Bengaluru: Gold was on track for a 7.8 per cent quarterly rise on Friday, its best quarter in a year, as uncertainty over US President Donald Trump’s tax and investment plans and a series of elections in Europe fuelled demand for bullion as a safe haven.

Spot gold was down 0.1 per cent at $1,241.32 (Dh4,559) an ounce at 12.13 GMT. US gold futures were down 0.4 per cent at $1,240.60 an ounce.

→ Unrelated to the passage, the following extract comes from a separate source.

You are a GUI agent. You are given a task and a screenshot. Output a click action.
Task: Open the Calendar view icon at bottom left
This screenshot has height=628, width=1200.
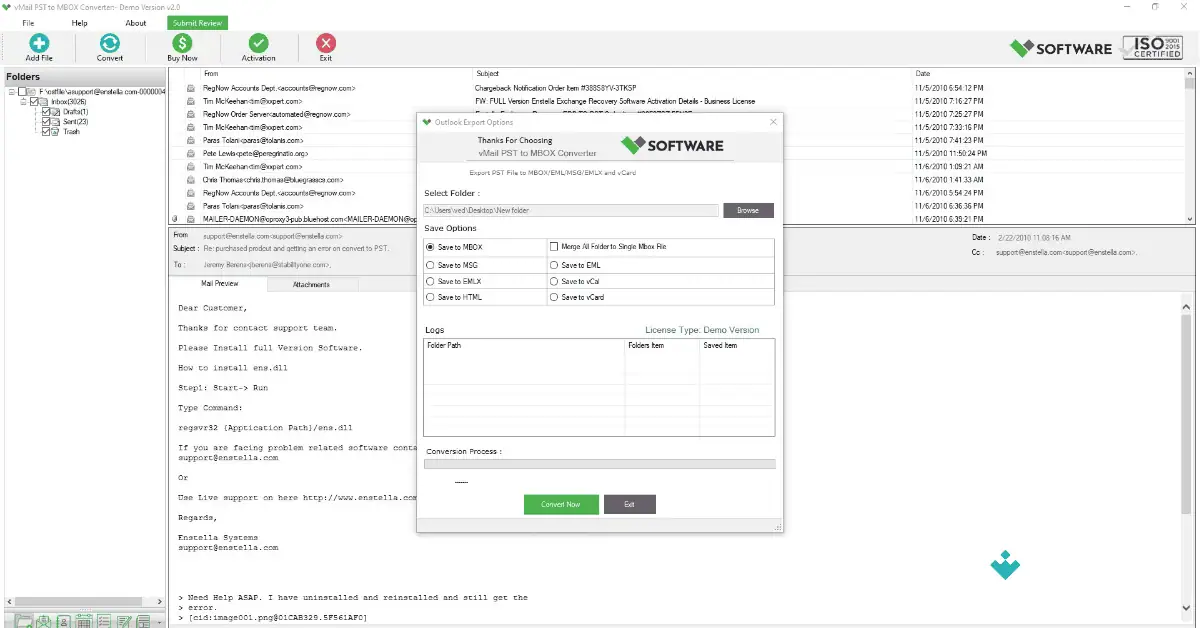click(83, 620)
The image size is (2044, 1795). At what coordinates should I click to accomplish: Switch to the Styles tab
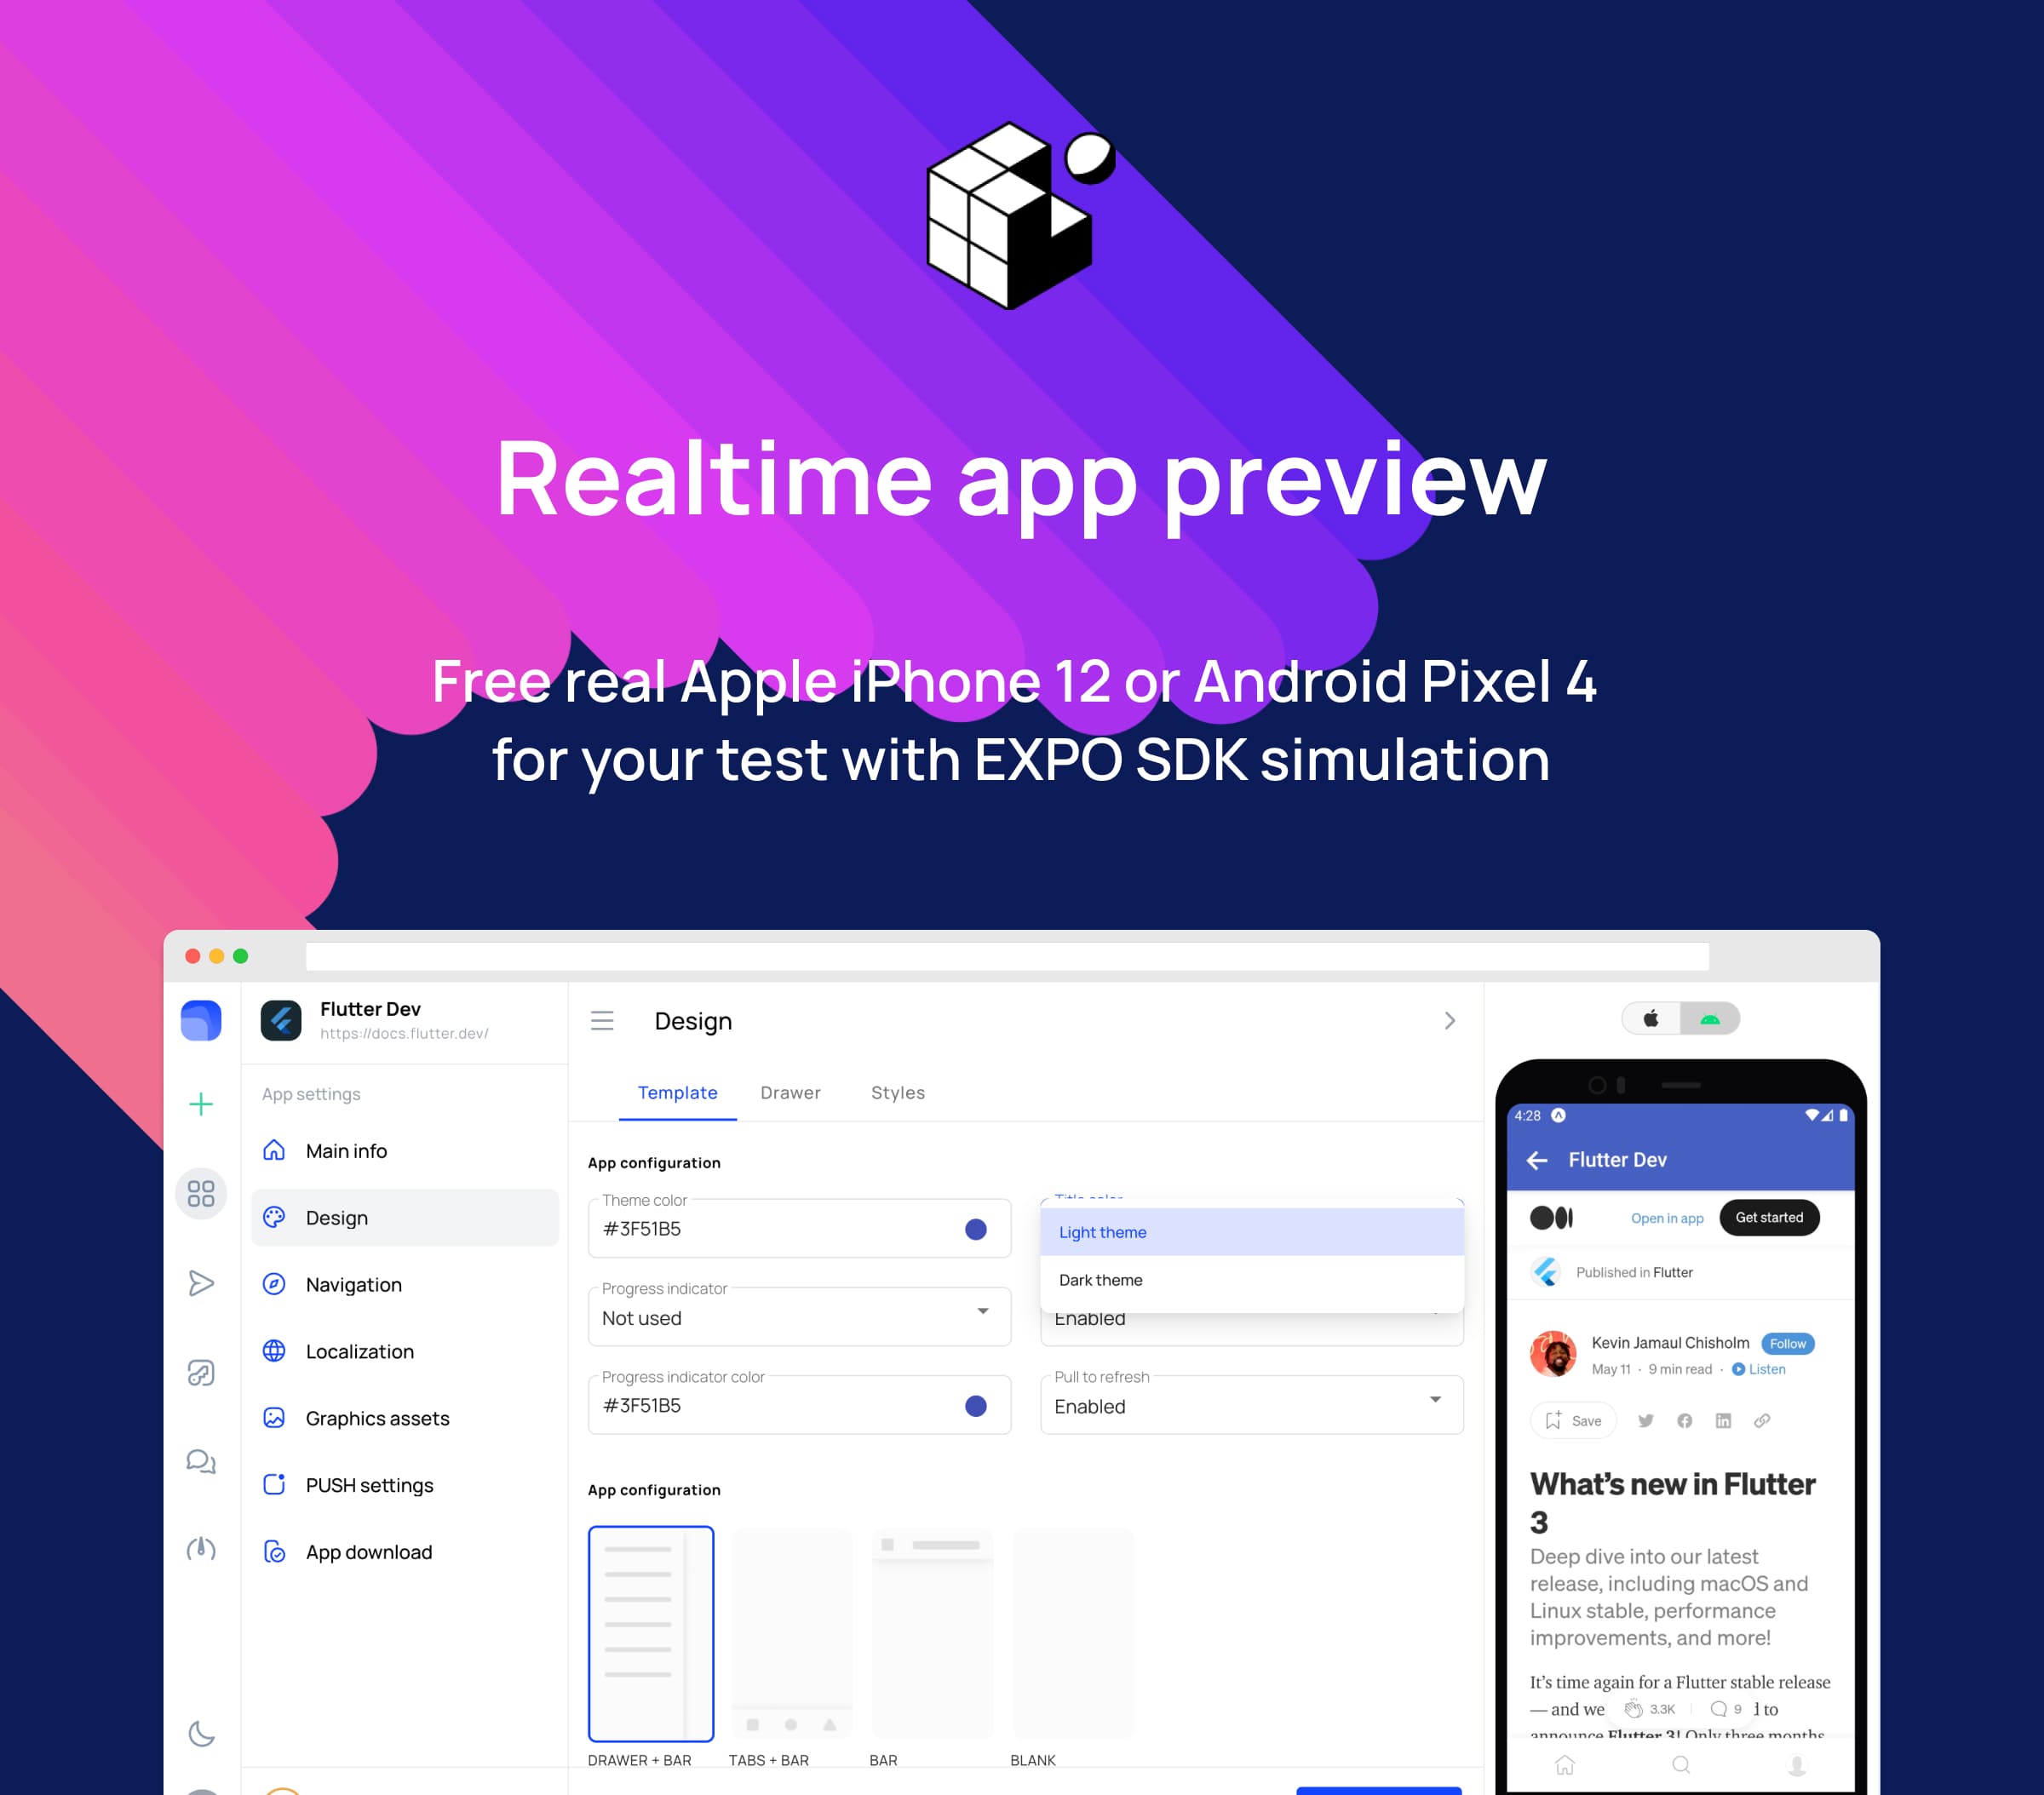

Although well ahead on a quarterly basis, gold fell 0.7 per cent on Thursday, its biggest one-day drop in more than three weeks, after a failure to break resistance at its 200-day moving average triggered technical selling.

It was on track to end the week down 0.2 per cent.

“In the short term, factors including a strengthening dollar could pull prices down to around $1,230 an ounce,” said Yuichi Ikemizu, head of commodity trading at Standard Bank in Tokyo.

The dollar was on course for its best week in nearly two months, helped by better-than-expected US economic growth data and comments by the New York Federal Reserve president that reinforced expectations of US interest rate hikes this year.

A stronger dollar makes bullion more expensive for holders of other currencies, while higher interest rates lead to higher bond yields and dampen demand for non-yielding gold.

But gold is underpinned in the coming months by doubts over Trump’s ability to enact tax cuts and investment spending and an uncertain political outlook in Europe.

The buying of gold as a haven from risk, plus a recovery in Indian buying, are likely to push prices to an average $1,259 an ounce this year, GFMS analysts at Thomson Reuters said in their Gold Survey 2017, published on Friday.

A failure by Trump to make progress on his stimulus plans would reduce the chances of a rise in US interest rates in June, Tom Kendall at ICBC Standard Bank said in a note.

“That in turn would likely give gold the impetus to break up through $1,300 again,” he said.

In other precious metals, spot silver was up 0.2 per cent at $18.11 an ounce, having touched $18.29, its highest in four weeks, in the previous session. Silver has risen 13.7 per cent this quarter.

Platinum was down 0.1 per cent at $942 an ounce and is up 4.8 per cent this year.

Palladium was up 0.3 per cent at $795.97 an ounce. The metal used in catalytic converters that curb pollution from vehicle exhausts has risen over 17.3 per cent this quarter.